PROMPT = Write out, from the entries below, exactly the lines that run between the lines holding "Instructional Aide (Math)" and "Less details (960, 749)", inclusive, and stop there.
■ ■ ■ ■
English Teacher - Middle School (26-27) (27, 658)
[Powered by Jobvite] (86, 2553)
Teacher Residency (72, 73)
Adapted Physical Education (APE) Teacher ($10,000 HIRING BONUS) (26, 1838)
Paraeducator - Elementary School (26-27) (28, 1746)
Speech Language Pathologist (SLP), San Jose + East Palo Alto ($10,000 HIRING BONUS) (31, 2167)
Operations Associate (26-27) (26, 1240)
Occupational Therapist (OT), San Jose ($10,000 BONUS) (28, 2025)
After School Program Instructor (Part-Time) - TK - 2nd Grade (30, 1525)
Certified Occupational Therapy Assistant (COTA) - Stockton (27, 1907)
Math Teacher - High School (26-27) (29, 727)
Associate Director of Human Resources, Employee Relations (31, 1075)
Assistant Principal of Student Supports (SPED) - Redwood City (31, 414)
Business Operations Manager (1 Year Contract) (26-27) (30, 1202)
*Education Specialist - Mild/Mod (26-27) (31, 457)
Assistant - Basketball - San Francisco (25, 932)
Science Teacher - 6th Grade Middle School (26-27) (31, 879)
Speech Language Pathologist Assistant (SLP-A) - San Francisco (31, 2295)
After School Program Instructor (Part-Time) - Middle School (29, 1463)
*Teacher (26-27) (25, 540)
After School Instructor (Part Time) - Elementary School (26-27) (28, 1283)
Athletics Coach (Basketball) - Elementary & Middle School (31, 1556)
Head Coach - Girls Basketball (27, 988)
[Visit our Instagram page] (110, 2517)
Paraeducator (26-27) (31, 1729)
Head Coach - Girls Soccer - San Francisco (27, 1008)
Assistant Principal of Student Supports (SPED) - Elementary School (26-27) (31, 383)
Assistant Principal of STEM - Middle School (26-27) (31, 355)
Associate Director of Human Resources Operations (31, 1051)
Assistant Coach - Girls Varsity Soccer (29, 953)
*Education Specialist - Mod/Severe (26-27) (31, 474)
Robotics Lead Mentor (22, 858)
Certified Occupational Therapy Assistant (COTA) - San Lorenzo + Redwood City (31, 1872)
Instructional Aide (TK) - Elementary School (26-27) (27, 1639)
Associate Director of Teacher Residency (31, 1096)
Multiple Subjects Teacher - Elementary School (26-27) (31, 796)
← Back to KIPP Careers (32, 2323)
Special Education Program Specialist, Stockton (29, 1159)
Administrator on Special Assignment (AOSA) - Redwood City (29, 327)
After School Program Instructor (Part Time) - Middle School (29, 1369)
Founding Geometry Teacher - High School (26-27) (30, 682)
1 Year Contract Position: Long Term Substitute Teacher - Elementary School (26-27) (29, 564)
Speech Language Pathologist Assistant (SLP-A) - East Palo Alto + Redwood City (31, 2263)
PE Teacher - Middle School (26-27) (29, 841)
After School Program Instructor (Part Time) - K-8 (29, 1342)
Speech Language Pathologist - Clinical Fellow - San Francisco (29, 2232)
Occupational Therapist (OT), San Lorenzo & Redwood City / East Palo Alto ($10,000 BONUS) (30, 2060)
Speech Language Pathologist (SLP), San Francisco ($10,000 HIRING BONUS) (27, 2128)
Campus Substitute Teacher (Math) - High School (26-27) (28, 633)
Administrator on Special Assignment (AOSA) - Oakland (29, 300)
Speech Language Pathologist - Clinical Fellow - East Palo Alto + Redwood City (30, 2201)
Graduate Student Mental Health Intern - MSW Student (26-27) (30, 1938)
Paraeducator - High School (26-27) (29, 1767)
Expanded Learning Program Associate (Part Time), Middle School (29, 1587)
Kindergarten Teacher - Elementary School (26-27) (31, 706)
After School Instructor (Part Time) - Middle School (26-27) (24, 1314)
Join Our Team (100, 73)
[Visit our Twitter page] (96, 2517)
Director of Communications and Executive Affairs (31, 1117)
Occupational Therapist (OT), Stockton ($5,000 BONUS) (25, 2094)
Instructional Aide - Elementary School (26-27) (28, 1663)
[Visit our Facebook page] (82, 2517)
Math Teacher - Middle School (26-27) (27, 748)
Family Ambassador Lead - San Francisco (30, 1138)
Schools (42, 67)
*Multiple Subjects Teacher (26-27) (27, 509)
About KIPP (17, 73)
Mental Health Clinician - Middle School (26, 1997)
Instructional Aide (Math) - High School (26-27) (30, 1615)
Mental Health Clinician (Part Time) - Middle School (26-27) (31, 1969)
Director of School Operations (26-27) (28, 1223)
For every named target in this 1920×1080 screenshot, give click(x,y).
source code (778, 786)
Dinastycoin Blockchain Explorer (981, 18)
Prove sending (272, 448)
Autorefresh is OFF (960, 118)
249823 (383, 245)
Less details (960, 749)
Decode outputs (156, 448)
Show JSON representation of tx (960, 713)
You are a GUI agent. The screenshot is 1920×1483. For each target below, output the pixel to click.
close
■ ■ ■ ■
OUTPUT =
Instructional Aide (Math) - High School (26-27) (30, 1615)
Mental Health Clinician (Part Time) - Middle School (26-27) (31, 1969)
Director of School Operations (26-27) (28, 1223)
For every named target in this 1920×1080 screenshot, give click(x,y).
source code (778, 786)
Dinastycoin Blockchain Explorer (981, 18)
Prove sending (272, 448)
Autorefresh is OFF (960, 118)
249823 (383, 245)
Less details (960, 749)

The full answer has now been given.